### Required task
Reproduce the lines starting at the line that contains "Where should I click to: Open the Marketplace" and ending at the line that contains "Task: Click the Today task count badge", switching "storefront" to "shop" and leaving all else unchanged.

### Given data

%%

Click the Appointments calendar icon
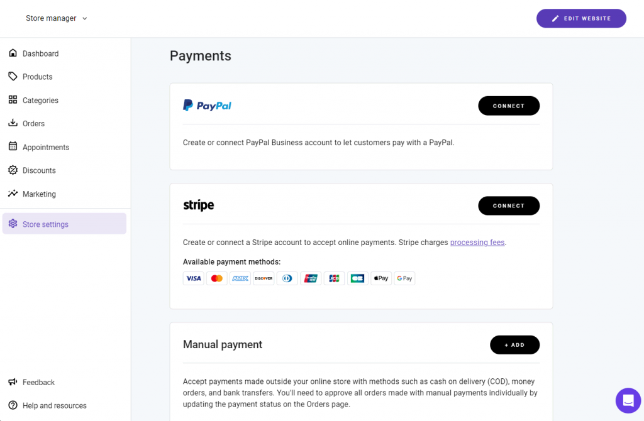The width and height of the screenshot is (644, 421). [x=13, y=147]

%%
%%

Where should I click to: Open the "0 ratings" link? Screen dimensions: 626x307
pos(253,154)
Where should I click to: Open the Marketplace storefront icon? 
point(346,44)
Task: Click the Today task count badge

%%

### Complete answer
Where should I click to: Open the Marketplace shop icon? 
point(346,44)
Task: Click the Today task count badge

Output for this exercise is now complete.